From: Patrick Mulcahey <mulcahey@pacbell.net>

To: "'hardycor@owl.csusm.edu'" <hardycor@owl.csusm.edu>

Subject: Hardy and travel -- one more

Date: Mon, 3 Nov 2003 14:13:55 -0800

 

Looking through THE WOODLANDERS last night, I was struck by a passage that seemed to belong to this topic. Fitzpiers, the doctor, decided to relocate to Little Hintock, for the sort of career reasons that drew Smith, St Cleeve and Clare away (and mostly out of the reader's view):

 

"Winter in a solitary house in the country, without society, is tolerable, nay even enjoyable and delightful, given certain conditions; but these are not the conditions which attach to the life of a professional man who drops down into such a place by mere accident. They were present to the lives of Winterborne, Melbury, and Grace; but not to the doctor's.

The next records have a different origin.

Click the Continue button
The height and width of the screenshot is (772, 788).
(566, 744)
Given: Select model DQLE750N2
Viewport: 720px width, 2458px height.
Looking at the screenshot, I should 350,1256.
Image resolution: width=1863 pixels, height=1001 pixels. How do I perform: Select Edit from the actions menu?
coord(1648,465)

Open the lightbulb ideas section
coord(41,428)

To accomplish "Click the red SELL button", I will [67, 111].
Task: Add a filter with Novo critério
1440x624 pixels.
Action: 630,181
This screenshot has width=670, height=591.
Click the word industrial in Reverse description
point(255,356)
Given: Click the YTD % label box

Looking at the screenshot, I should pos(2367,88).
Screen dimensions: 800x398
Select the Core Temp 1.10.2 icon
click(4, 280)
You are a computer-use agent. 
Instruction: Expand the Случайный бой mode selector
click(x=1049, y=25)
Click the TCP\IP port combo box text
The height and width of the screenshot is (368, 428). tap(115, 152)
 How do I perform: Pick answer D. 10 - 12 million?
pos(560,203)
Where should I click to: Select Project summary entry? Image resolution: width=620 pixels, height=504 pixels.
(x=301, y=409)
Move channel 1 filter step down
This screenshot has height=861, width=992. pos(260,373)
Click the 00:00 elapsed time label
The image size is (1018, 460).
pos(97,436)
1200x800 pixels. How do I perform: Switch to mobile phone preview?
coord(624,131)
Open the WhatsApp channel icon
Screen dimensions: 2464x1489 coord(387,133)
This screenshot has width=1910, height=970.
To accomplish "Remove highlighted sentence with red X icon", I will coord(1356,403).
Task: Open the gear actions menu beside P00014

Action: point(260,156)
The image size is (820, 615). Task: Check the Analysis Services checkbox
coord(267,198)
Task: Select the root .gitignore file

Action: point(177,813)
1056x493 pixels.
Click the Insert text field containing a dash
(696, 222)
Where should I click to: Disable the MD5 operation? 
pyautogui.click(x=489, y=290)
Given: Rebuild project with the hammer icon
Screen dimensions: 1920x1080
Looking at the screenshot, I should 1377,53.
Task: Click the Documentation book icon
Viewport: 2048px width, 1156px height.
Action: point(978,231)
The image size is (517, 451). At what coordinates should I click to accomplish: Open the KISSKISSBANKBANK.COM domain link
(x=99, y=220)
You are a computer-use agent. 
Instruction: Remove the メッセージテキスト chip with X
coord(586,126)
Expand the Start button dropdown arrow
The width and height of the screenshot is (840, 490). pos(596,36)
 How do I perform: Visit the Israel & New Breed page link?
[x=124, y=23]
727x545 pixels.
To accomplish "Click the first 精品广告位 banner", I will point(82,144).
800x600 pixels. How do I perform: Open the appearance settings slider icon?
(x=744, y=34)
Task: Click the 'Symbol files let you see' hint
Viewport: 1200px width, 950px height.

They are old association -- an almost exhaustive biographical or historical acquaintance with every object, animate and inanimate, within the observer's horizon. He must know all about those invisible ones of the days gone by whose feet have traversed the fields which look so grey from his windows; recall whose creaking plough has turned those sods from time to time; whose hands planted the trees that form a crest to the opposite hill; whose horses and hounds have torn through that underwood; what birds affect that particular brake; what bygone domestic dramas of love, jealousy, revenge, or disappointment, have been enacted in the cottages, the mansion, the street or on the green. The spot may have beauty, grandeur, salubrity, convenience; but if it lack memories it will ultimately pall upon him who settles there without opportunity of intercourse with his kind." (Chapter XVII)

 

No definitive statement about travel, of course, or even about traveling to make one's fortune. But something like the notion that without memory there can be no understanding of a place is what leads me to think that Hardy must have viewed sightseeing and adventure as trifling activities, in the scheme of things, contributing little to one's own happiness.

 

-----Original Message-----

From:  Betty Cortus [SMTP:hardycor@owl.csusm.edu]

Sent:    Saturday, October 25, 2003 9:19 AM

To:       HARDY-L@csusm.edu

Subject:           RE: Hardy and tourism/travelling

 

.....Stephen Smith

achieves career-success abroad, Swithin St Cleeve ditto, and if Oak contemplates seeking his fortune in California (B.C in the MS), Angel Clare reaches his epiphany in his travels to Brazil (RM).